* [What this exercise asks]:
1 > Name every Gem the episode review says enters the room when Steven hopes to learn about the object.
2 > Carry on the episode review from its final sentence, in the same voice.

* [Passage shown]:

################

Greg takes Steven home, informing him that the movie they were watching while he slept was about aliens who were abducting cows to use their milk for a cereal planet., and of course this is clearly more than just a throwaway gag (very few throwaway gags in this series really are), as references especially involving aliens do tend to hold a mirror of some sort to the Gems and Homeworld. In this case it could either be a reference to what we already know about how Homeworld once used the earth to gain access to it’s resources, or it could be foreshadowing something else later on.

Anyway, the dream causes Steven to talk to him about his mother, specifically questioning Greg knew about her past and the fact that she killed Pink Diamond. This offers us some insight into how Greg sought to improve Rose’s perspective on life and her regret over her actions, showing the more serious side to their relationship which we haven’t seen before. This moment of clarity helps Steven to go to bed, where he ends up having the same dream but extended to include a vision of an old object he recognises. Contacting Connie, this object is confirmed to be the Palanquin, as seen in the journal from Buddy’s Book, which observant viewers already noticed before this episode looked exactly like the seat that Blue Diamond was seen sitting in, in The Answer. By this point it is obvious to the viewer and Steven that the object likely represents Pink Diamond more than Rose Quartz.

Steven hopes to gain answers on the object from the Gems once they enter the room. Amethyst doesn’t know, Pearl seems reluctant to discuss it, both keeping in character. Garnet however breaks from her usual cool headedness to adamantly refuse Steven’s curiosity in a fierce outburst. We have seen the Gems and Steven get into arguments regarding their history before of course, and I thought at first that this scene would simply be treading old ground until Steven said “I thought we weren’t going to keep any more secrets from each other” as if he was reading my mind in that moment. The fact that they have seemingly had this exact same conflict before and still refuse to tell Steven about it helps the argument between them to become especially unnerving.

After  Steven storms out of the room, Garnet tries to confront him more calmly, clearly feeling a sense of dread regarding the situation. A sense of fear even. It is clear here that her future vision has caused her to know what will happen if he goes there, but she cannot do anything to stop his inquisitive nature. I’ll talk more about this aspect later. Steven meanwhile takes the issue to Greg, who is more willing to go along with Steven’s wishes, and so takes them to Korea, where the Palanquin is located. They fly there with the help of cousin Andy, making an unexpectedly quick return after his first appearance just two episodes earlier.

So anyway, “the Universes are going to Korea”, and so we get a quick montage of Steven and Greg going sightseeing around Korea. This sequence is pure filler, but does what filler should and still be entertaining so that it doesn’t matter. The setting also helps to distinguish the sequence from the rest of the series, where we are normally used to the American setting of Beach City. The most notable part of the sequence is when they’re walking in an animation studio, and are given a fourth-wall breaking gag in which Greg sees himself being drawn. Again, this throwaway gag is more than it initially appears as the picture being drawn is specifically of Greg’s face later on in the episode. I was wondering if they were going to at some point see the border between North and South Korea, but of course they don’t. I mean, I know the series can get a bit dark at times, but I don’t think it’s going to include something like humans being forced against their will into prison camps. Yeah, that’s not going to happen.

################

* [Provided information]:

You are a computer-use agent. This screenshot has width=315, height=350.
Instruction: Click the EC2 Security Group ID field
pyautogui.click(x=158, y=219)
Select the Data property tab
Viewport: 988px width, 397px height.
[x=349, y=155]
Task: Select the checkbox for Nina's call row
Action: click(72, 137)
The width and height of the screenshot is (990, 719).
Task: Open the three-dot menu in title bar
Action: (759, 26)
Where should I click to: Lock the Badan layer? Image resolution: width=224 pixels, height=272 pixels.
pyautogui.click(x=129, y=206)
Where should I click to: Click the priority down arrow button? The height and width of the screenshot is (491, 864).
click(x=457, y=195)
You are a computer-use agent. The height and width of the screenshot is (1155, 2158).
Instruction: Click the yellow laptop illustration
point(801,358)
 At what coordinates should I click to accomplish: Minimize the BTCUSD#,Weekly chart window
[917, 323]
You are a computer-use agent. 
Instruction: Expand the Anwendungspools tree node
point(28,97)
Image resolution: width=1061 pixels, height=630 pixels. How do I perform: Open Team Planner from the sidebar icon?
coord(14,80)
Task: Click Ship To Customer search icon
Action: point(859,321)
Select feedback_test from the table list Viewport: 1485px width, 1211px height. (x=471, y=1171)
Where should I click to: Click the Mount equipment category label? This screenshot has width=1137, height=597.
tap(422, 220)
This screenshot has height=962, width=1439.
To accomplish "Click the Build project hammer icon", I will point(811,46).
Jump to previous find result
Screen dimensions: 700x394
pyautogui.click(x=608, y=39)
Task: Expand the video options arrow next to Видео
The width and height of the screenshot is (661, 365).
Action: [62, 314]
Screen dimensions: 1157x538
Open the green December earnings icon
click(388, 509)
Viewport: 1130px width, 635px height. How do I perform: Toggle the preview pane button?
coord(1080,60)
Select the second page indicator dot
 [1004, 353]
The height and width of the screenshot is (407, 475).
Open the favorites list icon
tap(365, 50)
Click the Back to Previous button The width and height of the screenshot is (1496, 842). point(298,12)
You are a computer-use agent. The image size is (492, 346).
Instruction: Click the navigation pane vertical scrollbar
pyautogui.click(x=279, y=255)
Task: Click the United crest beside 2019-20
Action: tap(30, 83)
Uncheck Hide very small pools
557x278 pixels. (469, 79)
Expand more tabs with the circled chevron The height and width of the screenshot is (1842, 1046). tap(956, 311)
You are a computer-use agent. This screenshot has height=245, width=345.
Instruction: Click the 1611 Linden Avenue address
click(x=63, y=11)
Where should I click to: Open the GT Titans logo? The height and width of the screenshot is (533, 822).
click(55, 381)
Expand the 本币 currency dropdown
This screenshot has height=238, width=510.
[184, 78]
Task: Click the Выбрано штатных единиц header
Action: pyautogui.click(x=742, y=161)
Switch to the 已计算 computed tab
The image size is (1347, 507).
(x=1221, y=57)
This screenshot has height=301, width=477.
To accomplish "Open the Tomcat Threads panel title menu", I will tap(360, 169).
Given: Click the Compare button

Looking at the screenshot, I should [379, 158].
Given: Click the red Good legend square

################

* [Answers for this exercise]:
1 > Amethyst, Pearl, Garnet

2 >
So anyway, they eventually go to the location of the Palanquin, where they see a different Palanquin than that from Steven’s dream, this one is blue and in fresh condition. And then, they quickly notice the actual Palanquin they were looking for, being visited by a large Gem in a Blue hood, crying. This of course is Blue Diamond, accompanied by her Pearl, whose vision Steven was seeing through in his dream, and whose gigantic tears keep coming through his eyes as a result of his empathy powers. Having previously seen the Homeworld Gems as being ruthless and bureaucratic, the fact that Blue Diamond is mourning the loss of someone she once knew sets her apart from the others we’ve seen so far, showing that despite the apparent repressiveness of the Homeworld regime, even Gems on Homeworld do still have feelings and sympathies with each other.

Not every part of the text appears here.